Anna Marie Louise Sandholt (1872–1942) was a Danish painter and ceramist who practised outdoor painting at a time when it was unusual for women to do so. Before studying painting, she had been active as an embroidery teacher. As a ceramist, she created porcelain figures for Bing & Grøndahl. Many of her landscapes depicted trees, with which she developed a special relationship after the First World War.

==Biography==
Born on 22 March 1872 in Copenhagen, Anna Marie Louise Sandholt was the daughter of the physician Peter Boll Wivet Sandholt (1827–90) and Louise Victoria Aagaard (1848–1920). After being brought up by a well-to-do family, she began to study art at the Tegne- og Kunstindustriskolen for Kvinder (Arts and Crafts School for Women). From 1892 to 1901, she continued her studies at the Kunstakademiets Kunstskole for Kvinder (Academy's Art School for Women). In 1902 she finished "Joy of Motherhood" which embodies the idea of fertility and the naturalness of having children.

Her real introduction to painting, however, occurred later when she was working as a maid in the home of the painter Viggo Pedersen (1854–1926) in Skamstrup near Holbæk. This contributed significantly to her artistic education.

At a time when women artists were more active in textiles than in painting, Sandholt stood out as an oil painter who took her work extremely seriously. In 1905, she returned to the Arts and Crafts School for Women, this time as an embroidery teacher. In addition to embroidered works, she designed porcelain figures for Bing & Grøndahl. On one of her study trips to Italy, she met the Norwegian painter Christian Krohg who helped her develop her technique and composition.

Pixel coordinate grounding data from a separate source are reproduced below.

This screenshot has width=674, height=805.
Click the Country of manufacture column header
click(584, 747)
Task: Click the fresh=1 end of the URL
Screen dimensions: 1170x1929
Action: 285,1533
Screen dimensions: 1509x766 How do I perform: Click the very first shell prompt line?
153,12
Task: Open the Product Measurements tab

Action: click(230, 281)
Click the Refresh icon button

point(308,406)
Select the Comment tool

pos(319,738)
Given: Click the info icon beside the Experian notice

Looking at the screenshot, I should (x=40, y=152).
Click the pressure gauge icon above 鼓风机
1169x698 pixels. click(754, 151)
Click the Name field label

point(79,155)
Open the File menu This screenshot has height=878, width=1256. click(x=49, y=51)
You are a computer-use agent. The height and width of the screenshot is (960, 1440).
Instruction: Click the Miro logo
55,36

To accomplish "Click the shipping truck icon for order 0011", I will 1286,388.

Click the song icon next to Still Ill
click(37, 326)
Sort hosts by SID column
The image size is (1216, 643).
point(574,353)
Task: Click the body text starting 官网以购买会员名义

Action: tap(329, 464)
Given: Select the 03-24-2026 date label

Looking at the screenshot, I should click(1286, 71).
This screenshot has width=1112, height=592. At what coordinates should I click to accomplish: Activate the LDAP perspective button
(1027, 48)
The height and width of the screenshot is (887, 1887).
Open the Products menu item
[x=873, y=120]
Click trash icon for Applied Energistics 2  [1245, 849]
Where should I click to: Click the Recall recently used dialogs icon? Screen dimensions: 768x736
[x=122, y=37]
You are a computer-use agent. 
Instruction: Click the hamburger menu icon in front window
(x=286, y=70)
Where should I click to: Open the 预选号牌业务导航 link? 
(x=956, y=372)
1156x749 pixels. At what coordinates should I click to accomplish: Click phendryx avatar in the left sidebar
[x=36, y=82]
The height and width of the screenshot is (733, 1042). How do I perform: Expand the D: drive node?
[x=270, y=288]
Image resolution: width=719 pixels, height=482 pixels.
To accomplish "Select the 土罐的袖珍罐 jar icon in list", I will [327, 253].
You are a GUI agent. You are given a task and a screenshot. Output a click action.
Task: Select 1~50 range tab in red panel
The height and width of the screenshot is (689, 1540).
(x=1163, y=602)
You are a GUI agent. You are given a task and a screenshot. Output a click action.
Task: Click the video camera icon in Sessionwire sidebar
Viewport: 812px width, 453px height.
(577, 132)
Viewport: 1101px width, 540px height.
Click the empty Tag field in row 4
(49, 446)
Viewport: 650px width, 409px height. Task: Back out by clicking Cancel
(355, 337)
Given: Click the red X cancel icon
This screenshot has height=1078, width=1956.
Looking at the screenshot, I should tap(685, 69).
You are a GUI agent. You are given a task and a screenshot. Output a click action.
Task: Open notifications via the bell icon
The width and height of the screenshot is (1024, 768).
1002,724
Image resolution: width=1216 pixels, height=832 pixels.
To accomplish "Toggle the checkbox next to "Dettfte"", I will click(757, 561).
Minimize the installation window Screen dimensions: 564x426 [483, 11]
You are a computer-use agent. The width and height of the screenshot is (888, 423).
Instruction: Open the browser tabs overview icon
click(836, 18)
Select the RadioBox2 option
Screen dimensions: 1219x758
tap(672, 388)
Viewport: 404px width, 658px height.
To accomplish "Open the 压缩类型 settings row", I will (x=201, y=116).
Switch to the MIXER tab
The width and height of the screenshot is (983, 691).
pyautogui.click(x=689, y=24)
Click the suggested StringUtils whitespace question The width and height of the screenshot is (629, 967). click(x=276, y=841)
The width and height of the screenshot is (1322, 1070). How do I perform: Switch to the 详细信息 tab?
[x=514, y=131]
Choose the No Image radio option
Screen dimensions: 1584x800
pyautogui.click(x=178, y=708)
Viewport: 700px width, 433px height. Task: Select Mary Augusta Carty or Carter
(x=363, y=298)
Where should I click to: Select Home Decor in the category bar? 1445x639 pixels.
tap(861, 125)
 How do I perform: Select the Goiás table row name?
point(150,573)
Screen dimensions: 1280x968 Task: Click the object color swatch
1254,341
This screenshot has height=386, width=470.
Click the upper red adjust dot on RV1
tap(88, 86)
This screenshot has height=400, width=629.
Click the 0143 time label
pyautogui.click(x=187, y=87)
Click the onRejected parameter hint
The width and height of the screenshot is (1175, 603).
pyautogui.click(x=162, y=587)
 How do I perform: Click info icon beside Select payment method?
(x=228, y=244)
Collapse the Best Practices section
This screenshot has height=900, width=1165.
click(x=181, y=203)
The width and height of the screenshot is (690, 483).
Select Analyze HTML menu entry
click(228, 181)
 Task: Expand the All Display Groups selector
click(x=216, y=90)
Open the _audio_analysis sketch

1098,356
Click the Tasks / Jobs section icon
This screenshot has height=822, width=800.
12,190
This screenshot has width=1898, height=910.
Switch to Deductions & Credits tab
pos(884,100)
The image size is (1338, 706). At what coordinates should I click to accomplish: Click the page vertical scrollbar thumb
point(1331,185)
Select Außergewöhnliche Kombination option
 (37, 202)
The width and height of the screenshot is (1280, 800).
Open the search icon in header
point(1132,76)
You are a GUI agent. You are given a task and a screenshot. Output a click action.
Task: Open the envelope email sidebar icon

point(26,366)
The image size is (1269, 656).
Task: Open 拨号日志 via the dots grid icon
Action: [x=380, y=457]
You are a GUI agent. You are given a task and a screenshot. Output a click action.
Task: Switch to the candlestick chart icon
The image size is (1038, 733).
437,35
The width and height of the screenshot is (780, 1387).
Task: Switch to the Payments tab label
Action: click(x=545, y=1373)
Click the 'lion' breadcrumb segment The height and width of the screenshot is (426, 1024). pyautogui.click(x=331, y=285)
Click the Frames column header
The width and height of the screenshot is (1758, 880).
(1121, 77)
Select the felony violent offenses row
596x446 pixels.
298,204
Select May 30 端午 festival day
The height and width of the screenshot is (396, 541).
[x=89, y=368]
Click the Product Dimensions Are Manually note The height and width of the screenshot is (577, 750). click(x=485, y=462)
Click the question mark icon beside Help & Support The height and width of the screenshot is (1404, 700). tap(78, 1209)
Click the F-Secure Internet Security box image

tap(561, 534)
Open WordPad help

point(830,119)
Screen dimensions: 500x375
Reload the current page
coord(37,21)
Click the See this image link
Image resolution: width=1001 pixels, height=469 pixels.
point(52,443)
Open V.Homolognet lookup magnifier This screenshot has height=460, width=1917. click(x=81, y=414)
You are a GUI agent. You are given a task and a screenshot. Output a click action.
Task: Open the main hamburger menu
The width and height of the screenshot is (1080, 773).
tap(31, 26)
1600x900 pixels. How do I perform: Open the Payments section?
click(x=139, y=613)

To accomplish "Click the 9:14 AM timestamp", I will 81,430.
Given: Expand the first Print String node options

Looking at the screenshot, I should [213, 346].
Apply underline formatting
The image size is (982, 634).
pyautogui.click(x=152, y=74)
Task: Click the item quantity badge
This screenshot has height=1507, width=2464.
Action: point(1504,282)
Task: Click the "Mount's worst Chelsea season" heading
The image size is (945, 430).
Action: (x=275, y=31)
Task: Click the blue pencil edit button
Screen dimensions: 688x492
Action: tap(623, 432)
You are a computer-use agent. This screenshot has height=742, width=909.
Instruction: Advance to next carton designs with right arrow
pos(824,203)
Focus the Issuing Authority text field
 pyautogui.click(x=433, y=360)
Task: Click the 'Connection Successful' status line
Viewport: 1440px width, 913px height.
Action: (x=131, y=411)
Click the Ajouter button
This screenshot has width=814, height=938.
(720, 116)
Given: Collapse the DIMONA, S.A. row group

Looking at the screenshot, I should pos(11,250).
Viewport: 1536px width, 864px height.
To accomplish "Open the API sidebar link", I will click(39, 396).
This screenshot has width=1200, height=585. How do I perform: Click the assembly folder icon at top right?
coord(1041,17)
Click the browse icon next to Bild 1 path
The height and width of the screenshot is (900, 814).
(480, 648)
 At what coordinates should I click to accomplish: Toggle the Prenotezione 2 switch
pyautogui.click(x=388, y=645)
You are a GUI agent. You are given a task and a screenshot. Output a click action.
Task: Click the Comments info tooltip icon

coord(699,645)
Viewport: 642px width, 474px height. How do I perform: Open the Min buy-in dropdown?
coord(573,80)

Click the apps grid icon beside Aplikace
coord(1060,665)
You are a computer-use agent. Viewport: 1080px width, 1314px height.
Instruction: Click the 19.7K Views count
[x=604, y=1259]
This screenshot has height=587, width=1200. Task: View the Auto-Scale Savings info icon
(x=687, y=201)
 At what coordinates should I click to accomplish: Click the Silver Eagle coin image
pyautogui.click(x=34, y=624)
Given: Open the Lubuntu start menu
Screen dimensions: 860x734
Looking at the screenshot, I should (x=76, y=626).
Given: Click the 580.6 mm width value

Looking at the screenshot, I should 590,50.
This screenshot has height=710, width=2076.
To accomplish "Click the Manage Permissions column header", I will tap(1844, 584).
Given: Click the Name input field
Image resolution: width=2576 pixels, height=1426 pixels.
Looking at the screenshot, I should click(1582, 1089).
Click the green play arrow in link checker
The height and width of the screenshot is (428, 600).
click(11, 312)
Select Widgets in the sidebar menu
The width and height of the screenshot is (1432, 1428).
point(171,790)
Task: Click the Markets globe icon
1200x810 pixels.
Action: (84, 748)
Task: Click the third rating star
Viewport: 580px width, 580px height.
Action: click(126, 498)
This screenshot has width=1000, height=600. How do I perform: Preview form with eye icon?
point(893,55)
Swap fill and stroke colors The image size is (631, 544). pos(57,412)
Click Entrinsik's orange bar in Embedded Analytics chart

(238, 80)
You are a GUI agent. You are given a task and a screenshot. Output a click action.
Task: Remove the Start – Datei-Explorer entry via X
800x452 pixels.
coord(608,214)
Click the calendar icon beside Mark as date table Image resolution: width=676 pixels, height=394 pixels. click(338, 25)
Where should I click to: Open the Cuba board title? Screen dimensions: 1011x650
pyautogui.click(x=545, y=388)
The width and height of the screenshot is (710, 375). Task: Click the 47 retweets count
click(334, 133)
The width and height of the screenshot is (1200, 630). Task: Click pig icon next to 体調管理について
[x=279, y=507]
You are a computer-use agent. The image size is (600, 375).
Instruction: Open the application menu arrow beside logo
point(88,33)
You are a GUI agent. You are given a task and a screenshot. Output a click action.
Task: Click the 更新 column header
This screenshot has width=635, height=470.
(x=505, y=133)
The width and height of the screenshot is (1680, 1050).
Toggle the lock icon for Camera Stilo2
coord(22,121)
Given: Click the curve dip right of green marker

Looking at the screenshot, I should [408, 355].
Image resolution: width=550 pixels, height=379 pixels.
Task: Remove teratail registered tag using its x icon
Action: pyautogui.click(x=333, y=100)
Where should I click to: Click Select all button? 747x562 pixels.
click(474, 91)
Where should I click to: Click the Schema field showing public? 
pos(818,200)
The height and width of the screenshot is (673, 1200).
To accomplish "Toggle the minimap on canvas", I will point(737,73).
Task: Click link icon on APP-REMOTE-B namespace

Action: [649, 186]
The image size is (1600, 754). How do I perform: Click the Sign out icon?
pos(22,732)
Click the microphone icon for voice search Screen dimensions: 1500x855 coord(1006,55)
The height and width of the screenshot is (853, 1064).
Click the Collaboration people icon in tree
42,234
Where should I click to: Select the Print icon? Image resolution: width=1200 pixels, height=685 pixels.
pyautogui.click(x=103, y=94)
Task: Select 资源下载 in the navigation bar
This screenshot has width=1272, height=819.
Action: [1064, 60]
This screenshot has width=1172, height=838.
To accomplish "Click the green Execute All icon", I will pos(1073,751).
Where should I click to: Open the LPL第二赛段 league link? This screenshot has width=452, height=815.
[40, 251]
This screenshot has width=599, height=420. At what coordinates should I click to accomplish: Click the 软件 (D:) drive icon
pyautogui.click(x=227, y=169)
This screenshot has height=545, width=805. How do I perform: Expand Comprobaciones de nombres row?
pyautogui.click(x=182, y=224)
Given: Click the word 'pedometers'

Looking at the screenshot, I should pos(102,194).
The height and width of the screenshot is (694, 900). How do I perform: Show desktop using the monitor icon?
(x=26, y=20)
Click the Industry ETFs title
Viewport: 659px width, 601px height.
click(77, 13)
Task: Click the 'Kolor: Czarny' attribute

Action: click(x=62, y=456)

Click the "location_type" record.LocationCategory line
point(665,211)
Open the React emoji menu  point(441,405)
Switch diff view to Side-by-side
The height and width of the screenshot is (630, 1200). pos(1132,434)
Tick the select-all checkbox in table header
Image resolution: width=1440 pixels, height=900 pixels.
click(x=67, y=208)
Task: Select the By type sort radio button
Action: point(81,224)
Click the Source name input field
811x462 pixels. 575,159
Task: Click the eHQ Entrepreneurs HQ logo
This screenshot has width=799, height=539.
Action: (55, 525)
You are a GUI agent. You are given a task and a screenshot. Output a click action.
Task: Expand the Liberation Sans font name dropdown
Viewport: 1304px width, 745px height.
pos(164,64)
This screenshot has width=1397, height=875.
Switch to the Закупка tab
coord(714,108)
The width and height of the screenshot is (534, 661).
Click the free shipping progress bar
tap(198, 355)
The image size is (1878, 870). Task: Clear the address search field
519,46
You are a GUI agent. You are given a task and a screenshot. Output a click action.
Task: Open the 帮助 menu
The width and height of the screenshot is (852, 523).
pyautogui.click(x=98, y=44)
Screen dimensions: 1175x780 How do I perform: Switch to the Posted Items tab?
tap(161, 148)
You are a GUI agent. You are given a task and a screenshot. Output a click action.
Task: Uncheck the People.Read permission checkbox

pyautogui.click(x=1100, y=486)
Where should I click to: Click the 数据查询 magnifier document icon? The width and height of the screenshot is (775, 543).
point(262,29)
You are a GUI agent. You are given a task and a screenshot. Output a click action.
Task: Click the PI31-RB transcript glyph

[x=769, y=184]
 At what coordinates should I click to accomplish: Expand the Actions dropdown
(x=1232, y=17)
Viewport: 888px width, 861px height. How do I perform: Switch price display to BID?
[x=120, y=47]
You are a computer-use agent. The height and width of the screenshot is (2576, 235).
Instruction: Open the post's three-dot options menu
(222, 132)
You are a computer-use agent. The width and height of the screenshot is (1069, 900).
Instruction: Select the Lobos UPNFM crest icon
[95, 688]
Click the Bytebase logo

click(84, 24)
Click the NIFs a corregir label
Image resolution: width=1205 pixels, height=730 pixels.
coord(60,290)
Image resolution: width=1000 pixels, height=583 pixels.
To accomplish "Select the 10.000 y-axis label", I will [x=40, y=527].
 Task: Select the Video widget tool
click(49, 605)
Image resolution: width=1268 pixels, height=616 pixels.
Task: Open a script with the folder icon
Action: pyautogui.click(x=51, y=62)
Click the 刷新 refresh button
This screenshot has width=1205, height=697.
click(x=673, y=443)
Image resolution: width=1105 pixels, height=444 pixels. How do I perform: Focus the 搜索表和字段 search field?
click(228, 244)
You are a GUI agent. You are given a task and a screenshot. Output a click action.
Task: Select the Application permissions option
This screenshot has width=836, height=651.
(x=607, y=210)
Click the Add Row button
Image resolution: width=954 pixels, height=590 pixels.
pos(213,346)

One of her most notable early works is Morgenglæde (Morning Joy, 1902) depicting a mother with her four children in a double bed, inspired by Johansen's pictures of family life. She went on to paint naturalistic, outdoor scenes in a freer, more nuanced style. Her landscapes, sometimes with figures, often depicted trees and forests. She had developed a special liking for them as so many had been destroyed in the north of France during the First World War. On occasion, she also painted portraits including one of the actor Johannes Poulsen in Twelfth Night. She exhibited at Kunsthal Charlottenborg from 1895 to 1943 but also arranged a number of solo shows throughout the country.